WHAT THIS TASK INVOLVES — Identify each line in the records below that contains the word "computer", and copy it.

----------

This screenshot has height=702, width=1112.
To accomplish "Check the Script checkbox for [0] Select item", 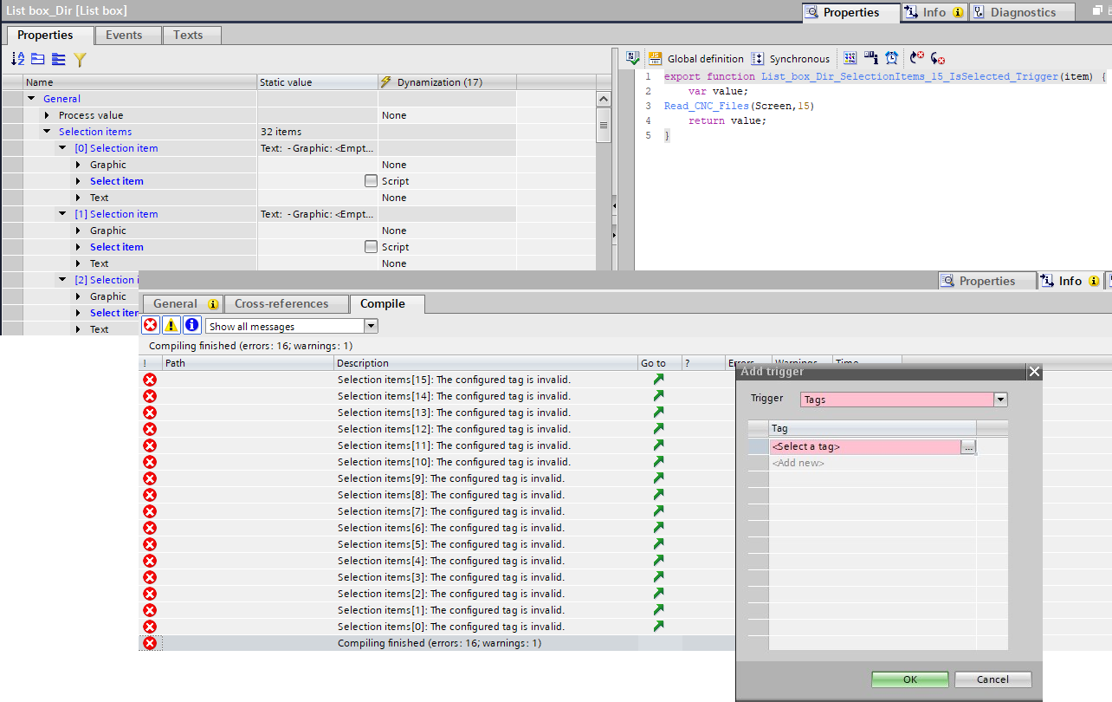I will [371, 181].
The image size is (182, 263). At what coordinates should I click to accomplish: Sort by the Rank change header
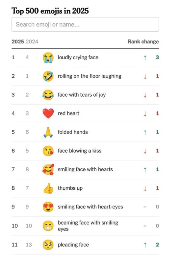(143, 42)
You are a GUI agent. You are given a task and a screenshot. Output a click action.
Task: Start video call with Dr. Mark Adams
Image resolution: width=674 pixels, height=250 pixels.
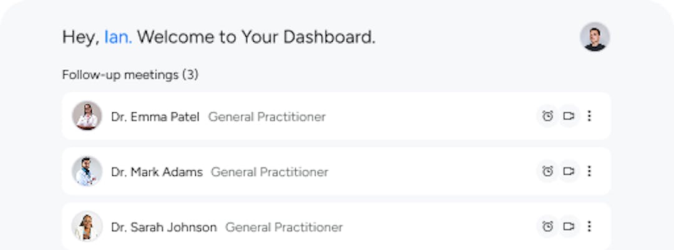(x=569, y=171)
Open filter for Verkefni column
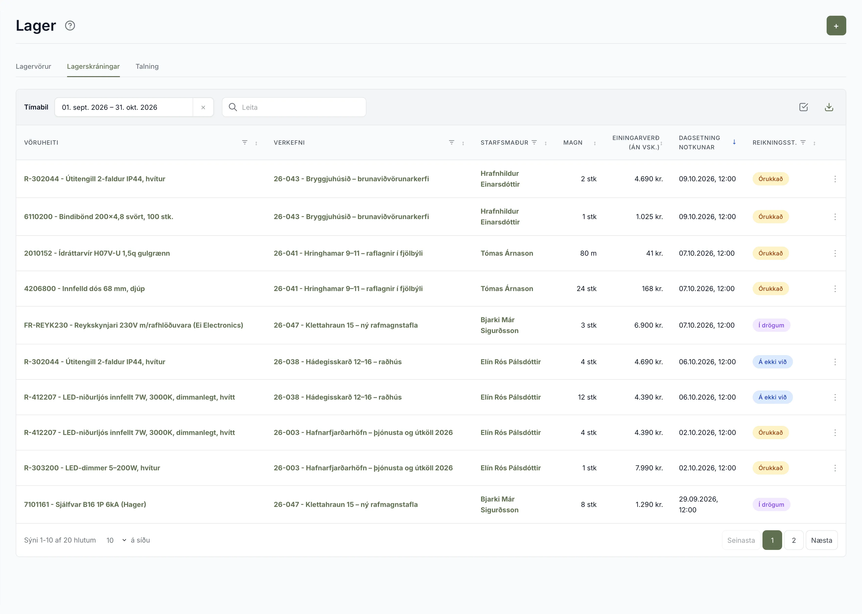 tap(451, 143)
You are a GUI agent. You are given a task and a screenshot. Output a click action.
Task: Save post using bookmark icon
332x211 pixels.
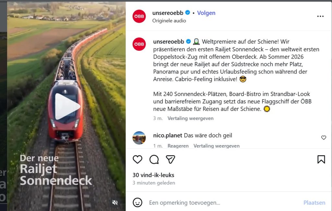click(x=321, y=159)
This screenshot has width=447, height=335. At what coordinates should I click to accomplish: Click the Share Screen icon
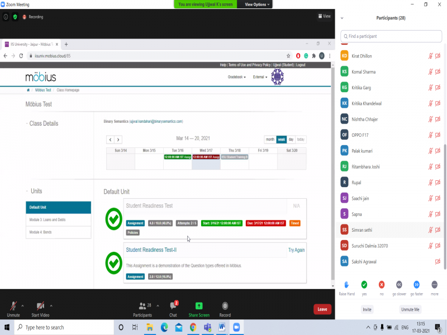pos(198,307)
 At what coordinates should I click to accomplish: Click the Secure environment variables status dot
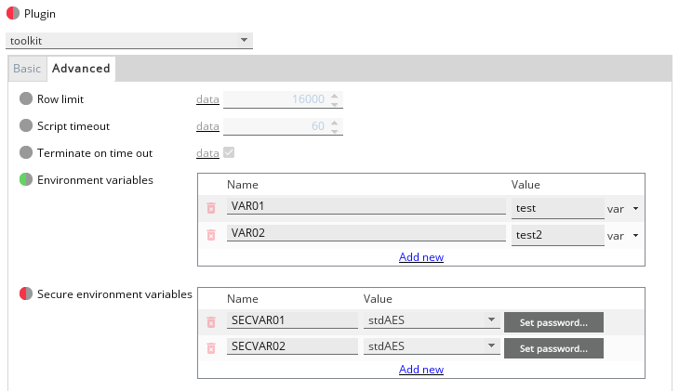26,294
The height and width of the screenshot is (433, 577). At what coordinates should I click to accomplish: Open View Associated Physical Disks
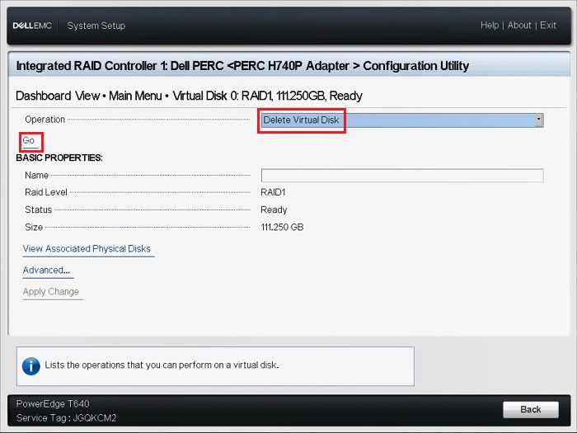(87, 248)
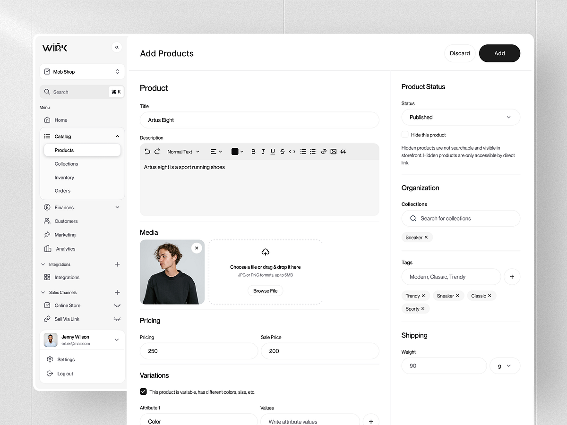
Task: Apply italic styling to description text
Action: coord(263,151)
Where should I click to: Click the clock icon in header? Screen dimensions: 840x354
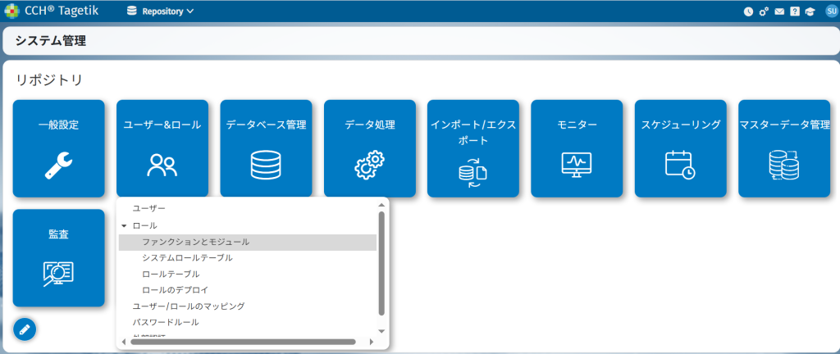(748, 11)
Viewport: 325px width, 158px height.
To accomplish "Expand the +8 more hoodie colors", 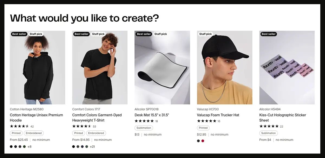I will click(x=30, y=147).
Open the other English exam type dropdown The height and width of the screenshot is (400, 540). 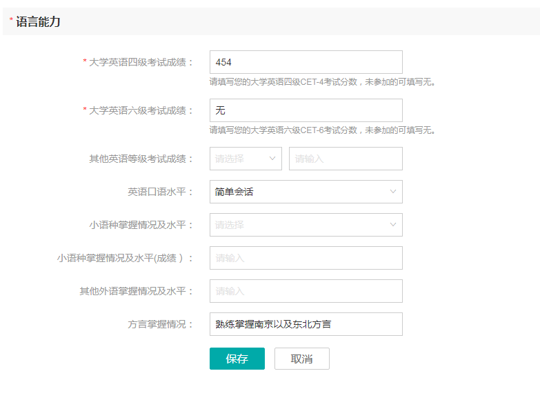tap(246, 159)

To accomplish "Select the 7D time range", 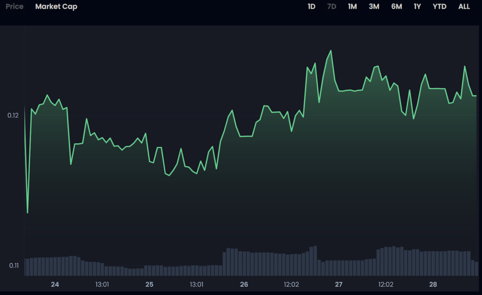I will (x=331, y=7).
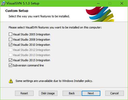This screenshot has height=100, width=128.
Task: Open the Disk Usage dialog
Action: click(x=48, y=93)
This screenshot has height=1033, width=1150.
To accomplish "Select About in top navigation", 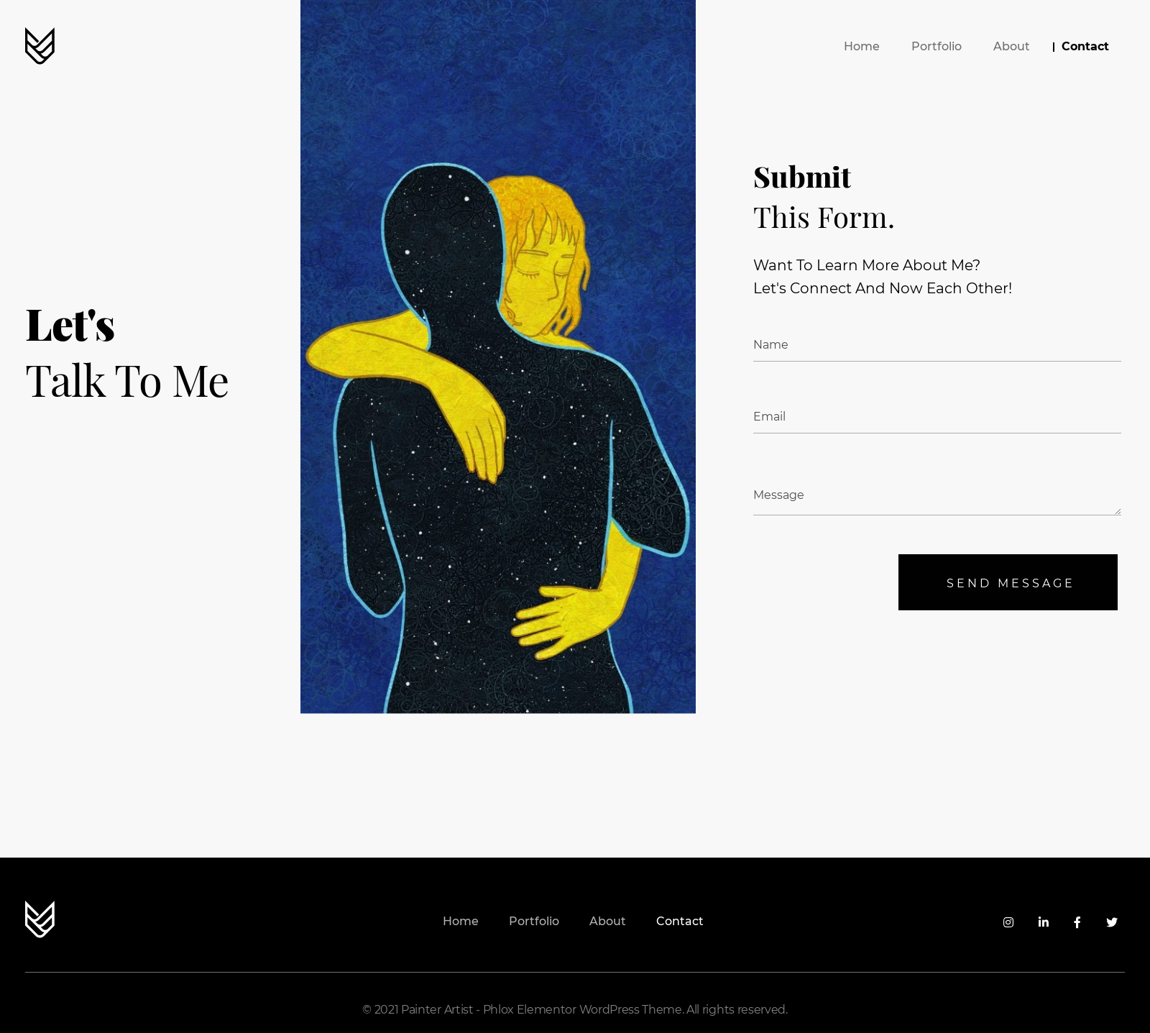I will tap(1011, 46).
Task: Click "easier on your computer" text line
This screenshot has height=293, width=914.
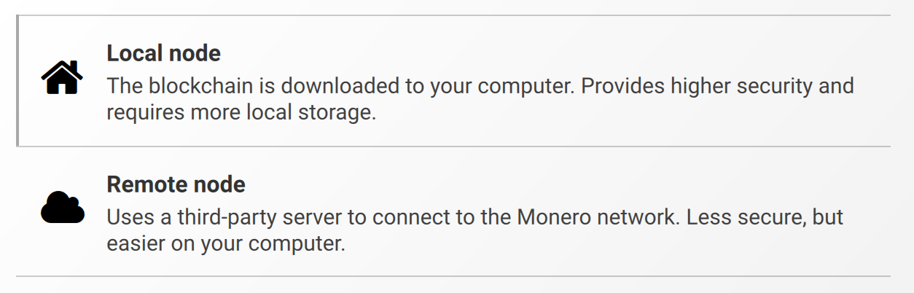Action: [x=225, y=243]

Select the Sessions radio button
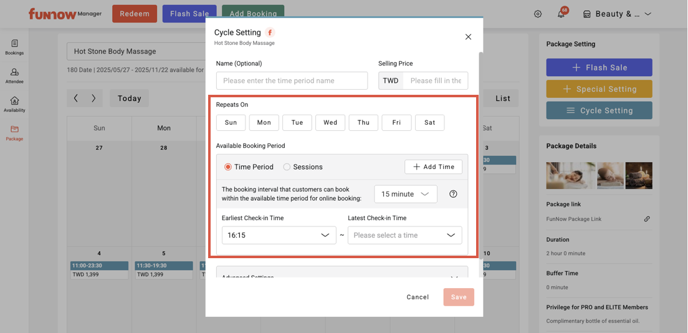click(x=287, y=167)
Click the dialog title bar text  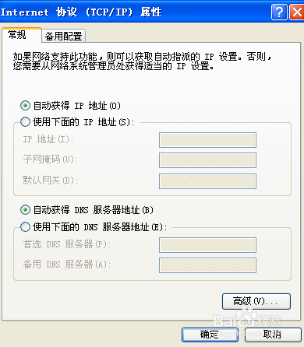[x=81, y=12]
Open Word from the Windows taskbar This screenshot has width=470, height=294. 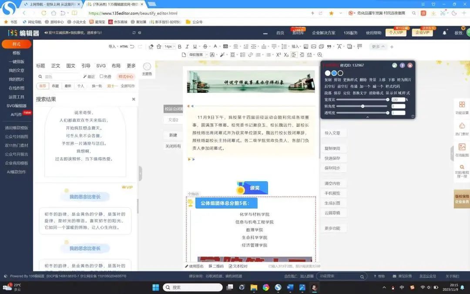(290, 287)
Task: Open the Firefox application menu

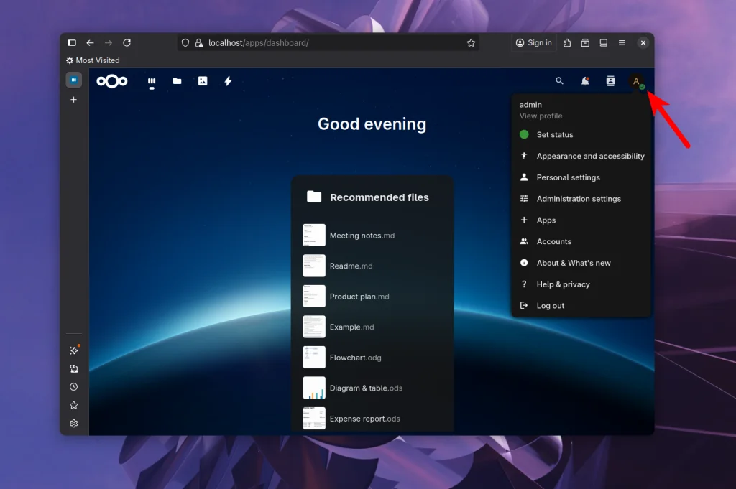Action: pyautogui.click(x=622, y=43)
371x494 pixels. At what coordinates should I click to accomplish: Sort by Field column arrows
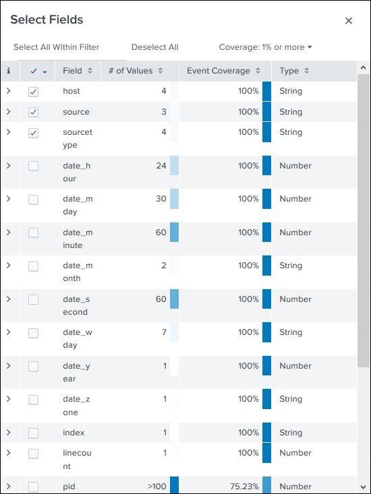tap(90, 71)
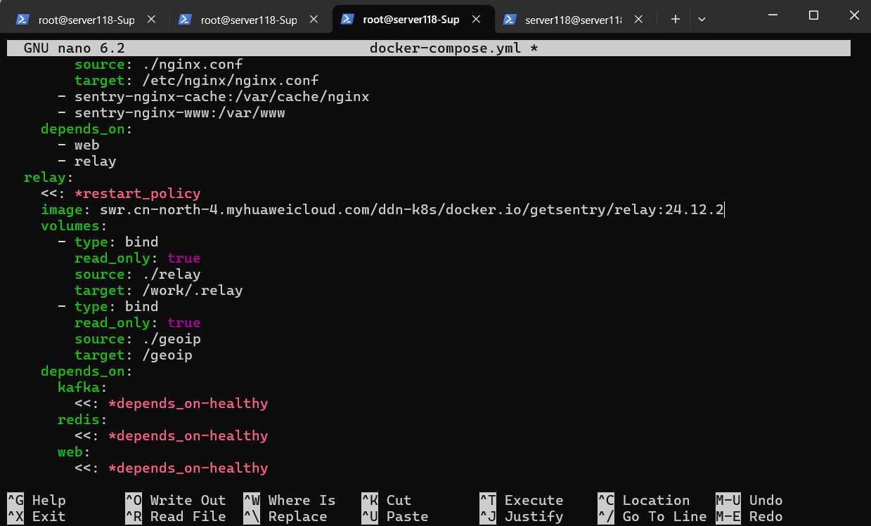Click the PowerShell icon on the active third tab
The height and width of the screenshot is (526, 871).
(x=347, y=20)
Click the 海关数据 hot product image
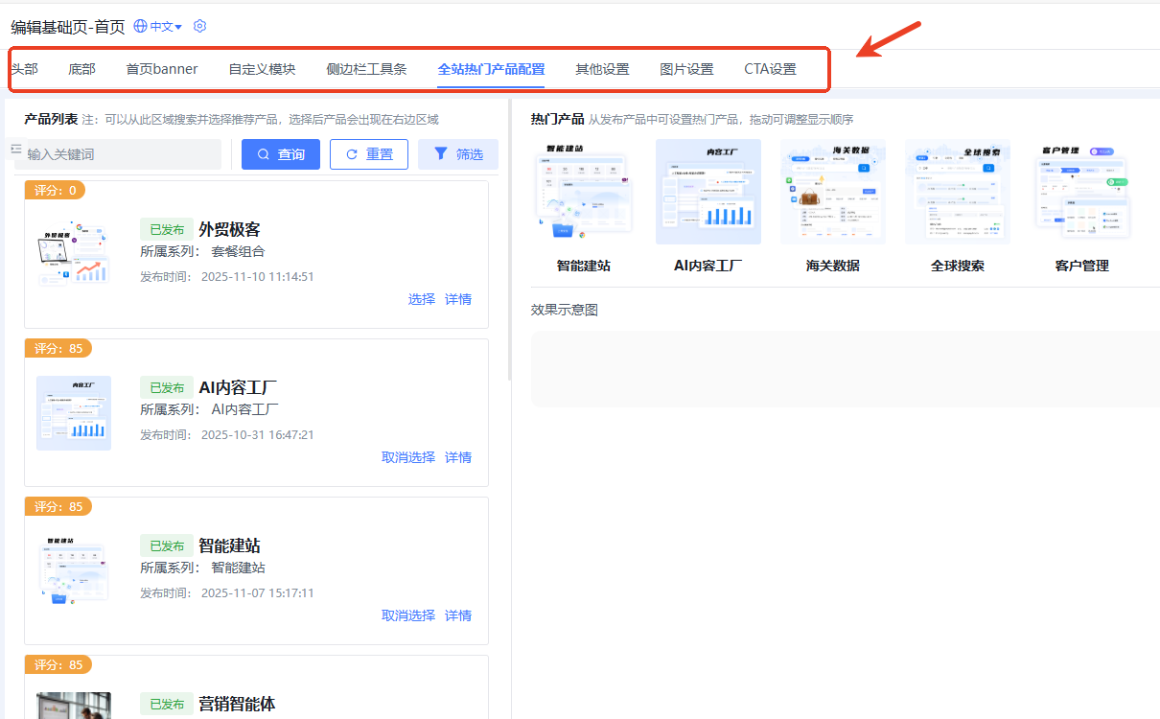Screen dimensions: 1160x719 [832, 192]
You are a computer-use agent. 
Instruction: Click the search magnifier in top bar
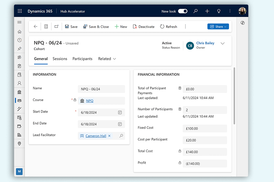pos(196,11)
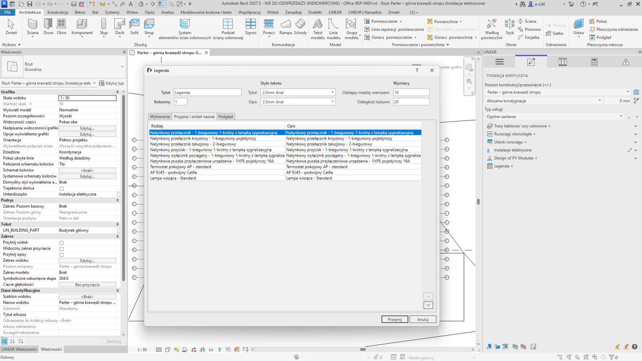The width and height of the screenshot is (642, 361).
Task: Open the LINEAR panel warning triangle tab
Action: coord(626,62)
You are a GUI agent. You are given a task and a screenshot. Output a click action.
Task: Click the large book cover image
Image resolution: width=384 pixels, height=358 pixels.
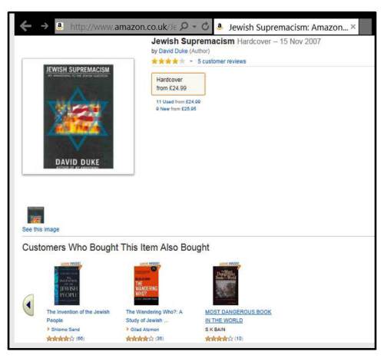pyautogui.click(x=78, y=117)

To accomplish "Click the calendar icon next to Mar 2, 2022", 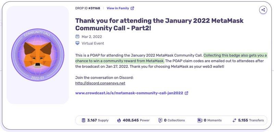I will (x=77, y=36).
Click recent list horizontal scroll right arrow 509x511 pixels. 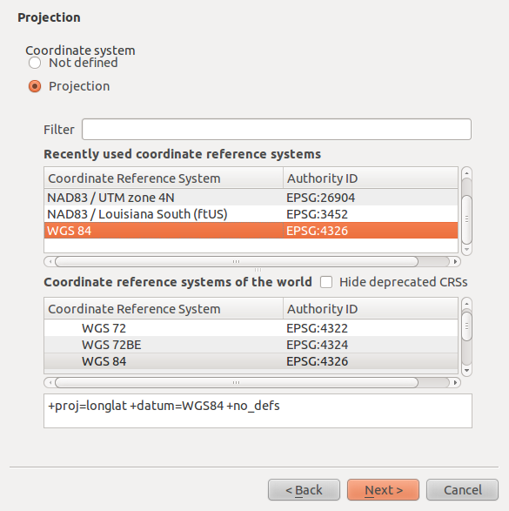pos(455,261)
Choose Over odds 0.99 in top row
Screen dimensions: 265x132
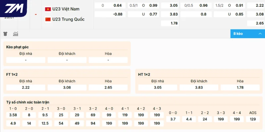pyautogui.click(x=162, y=6)
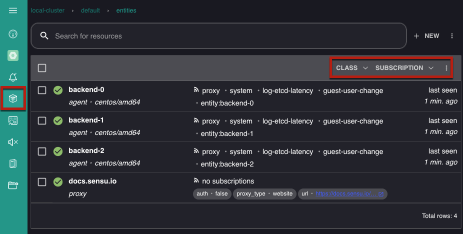Screen dimensions: 463x234
Task: Open the dashboard gauge icon in sidebar
Action: (x=13, y=34)
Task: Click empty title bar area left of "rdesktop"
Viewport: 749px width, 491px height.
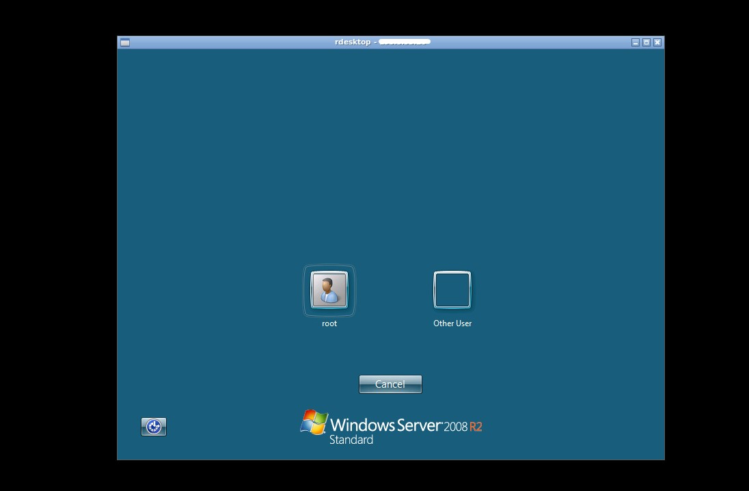Action: [x=226, y=42]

----------

EXERCISE SOLUTION —
Task: Click "easier on your computer" text line
You are a computer-use agent. 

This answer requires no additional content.